张眉娴若有所思地低下头看着自己手中的荷包。
“只是见他长得有些像我幼时的一位故人……”
张眉箐惊讶地问:“那他为何会出家呀?”
张眉娴无奈摇头:“我只是说像,又并非真的是同一个人。”
她幼时认识的那位故人……早已不在人世了。
姐妹三人边说话边出了开元寺。
待坐上了马车,张眉箐迫不及待地将手中提着的黄木食盒打开了来。
食盒里是刚出锅没多久的豆耙饼,香气钻入鼻子里,催得张眉箐垂涎欲滴。
“这是哪里得来的?”张眉娴问。
“是寺院后厨里的师傅给我们的。”张眉箐笑得眉眼弯弯:“那师傅人好得很,听闻我们想带走些,便又寻了食盒给我们。”
她答应了那位师傅待得了空再来将食盒送还。
“大姐,你尝一块儿吧?”张眉箐拿帕子托了一块儿送到张眉娴面前。
张眉娴摇摇头:“我没胃口,你们吃吧。”
天气炎热,她心中又装着事情。
张眉寿因早上吃得少,此刻倒有些饿了,便吃了两块。
余下的,全进了张眉箐的肚子里。
张眉箐悄悄揉了揉肚子,有些懊悔地道:“本想给母亲带些回去的……”
张眉娴和张眉寿听了只是笑。
“姑娘,方才奴婢在外头等姑娘时,从几名车夫和小厮那儿听说了一件今早刚发生的大事。”阿荔一边去给张眉寿倒水,一边说道。
“什么大事?”张眉寿随口问道。
阿荔略微压低了声音,说道:“听说礼部侍郎林葑死了……”
“谁?!”张眉娴几乎是瞬间瞪大眼睛看向了阿荔。
礼部侍郎?
姓林?
“礼部侍郎,就是接连死了两位正妻的那位林大人。”阿荔自然不知柳氏有意将张眉娴嫁给林葑做续弦的事情,只当大姑娘听到死了人,心下惊异方才失态。
张眉寿却是清楚地记得上一世张眉娴分明嫁给了此人。
所以,此时听到林葑的死讯,她亦十分惊讶。
“怎么死的?”她问道。
“说是被吓死的。

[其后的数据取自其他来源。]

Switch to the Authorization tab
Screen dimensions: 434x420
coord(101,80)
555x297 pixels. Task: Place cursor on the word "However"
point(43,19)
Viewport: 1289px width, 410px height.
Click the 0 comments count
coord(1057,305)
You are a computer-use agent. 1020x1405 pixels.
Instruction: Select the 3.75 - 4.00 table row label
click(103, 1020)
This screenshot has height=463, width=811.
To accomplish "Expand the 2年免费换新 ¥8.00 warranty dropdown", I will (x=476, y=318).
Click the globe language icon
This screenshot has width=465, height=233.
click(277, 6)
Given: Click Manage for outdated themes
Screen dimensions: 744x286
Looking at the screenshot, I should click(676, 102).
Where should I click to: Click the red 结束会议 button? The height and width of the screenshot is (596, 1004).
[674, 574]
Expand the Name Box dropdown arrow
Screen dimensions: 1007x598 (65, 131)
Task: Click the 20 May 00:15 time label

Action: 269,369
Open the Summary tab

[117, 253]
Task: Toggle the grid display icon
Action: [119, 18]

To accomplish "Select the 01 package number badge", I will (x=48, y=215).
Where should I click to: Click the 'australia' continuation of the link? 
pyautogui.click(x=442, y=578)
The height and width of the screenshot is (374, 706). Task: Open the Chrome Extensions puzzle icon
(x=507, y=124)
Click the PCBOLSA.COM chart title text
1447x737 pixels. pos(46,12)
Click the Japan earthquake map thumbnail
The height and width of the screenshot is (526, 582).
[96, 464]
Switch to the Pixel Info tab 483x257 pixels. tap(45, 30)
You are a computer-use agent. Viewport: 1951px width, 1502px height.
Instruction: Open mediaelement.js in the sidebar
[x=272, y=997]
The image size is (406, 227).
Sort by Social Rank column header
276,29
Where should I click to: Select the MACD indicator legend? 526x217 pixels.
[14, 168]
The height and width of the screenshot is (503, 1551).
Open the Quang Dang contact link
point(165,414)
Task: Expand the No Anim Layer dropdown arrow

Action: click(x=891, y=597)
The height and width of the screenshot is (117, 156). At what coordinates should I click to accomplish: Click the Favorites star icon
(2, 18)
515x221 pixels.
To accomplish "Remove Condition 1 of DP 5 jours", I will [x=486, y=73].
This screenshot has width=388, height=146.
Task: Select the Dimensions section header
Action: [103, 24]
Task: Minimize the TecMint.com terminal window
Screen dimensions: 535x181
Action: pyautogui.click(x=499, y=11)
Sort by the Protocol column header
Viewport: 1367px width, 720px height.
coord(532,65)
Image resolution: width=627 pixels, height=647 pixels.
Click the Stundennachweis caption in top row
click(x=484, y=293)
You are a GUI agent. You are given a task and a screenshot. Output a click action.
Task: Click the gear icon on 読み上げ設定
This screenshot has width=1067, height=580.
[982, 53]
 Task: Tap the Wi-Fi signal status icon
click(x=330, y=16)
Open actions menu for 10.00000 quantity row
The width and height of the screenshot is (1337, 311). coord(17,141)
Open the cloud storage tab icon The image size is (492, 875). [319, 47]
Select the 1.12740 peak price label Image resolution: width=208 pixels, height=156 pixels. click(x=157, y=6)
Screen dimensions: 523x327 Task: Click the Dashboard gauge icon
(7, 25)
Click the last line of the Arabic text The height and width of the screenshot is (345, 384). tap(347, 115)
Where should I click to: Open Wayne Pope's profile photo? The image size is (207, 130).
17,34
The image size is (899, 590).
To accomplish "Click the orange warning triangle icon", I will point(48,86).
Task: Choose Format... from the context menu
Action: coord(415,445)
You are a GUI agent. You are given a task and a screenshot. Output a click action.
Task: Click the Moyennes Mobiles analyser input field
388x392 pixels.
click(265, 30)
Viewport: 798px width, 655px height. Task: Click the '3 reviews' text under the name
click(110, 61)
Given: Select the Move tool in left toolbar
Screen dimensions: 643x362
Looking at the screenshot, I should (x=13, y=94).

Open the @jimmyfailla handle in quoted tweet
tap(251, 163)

”
“吓死的?”张眉寿不禁皱眉。
这是什么死法儿?
阿荔将自己听到的大致复述了一遍:“说是当日四皇子放狮子出笼时,林侍郎家的长子林长运也在,还说是他怂恿的四皇子……今日一早,林侍郎带着儿子去宁家赔罪,谁知刚出了宁家的大门,马车上到一半,人就摔了下来,当场昏死了过去……待送到附近医馆时,就已经没气儿了。”
张眉寿听明白了。
张眉娴却忽然捂住了嘴巴,眼睛里盛满了惊恐之色。
她、她才在佛祖菩萨面前许了愿,转脸便听说对方死了,这……未免太过灵验了吧!
所以,林葑会不会是被她活活咒死的?
毕竟,好好地人,怎会被吓死呢?尤其都坐上礼部侍郎这个位置了,怎可能胆小至此?
这么一想,她的脸色不由地一阵阵发白。
张眉寿心中自顾思量着。
宴真郡主被狮子所伤,闹得满城风雨,连四皇子都受了罚,更何况是区区礼部侍郎之子,林葑受惊固然是真,可吓死却是不至于的——
所谓吓死,不过是因为林葑有心疾在身,受不了大起大落。
她之所以知道这个,是因为前世已经擢升为礼部尚书的林葑忽然身亡,林家人将矛头直指张眉娴,说她谋害亲夫,闹得张家上下鸡犬不宁。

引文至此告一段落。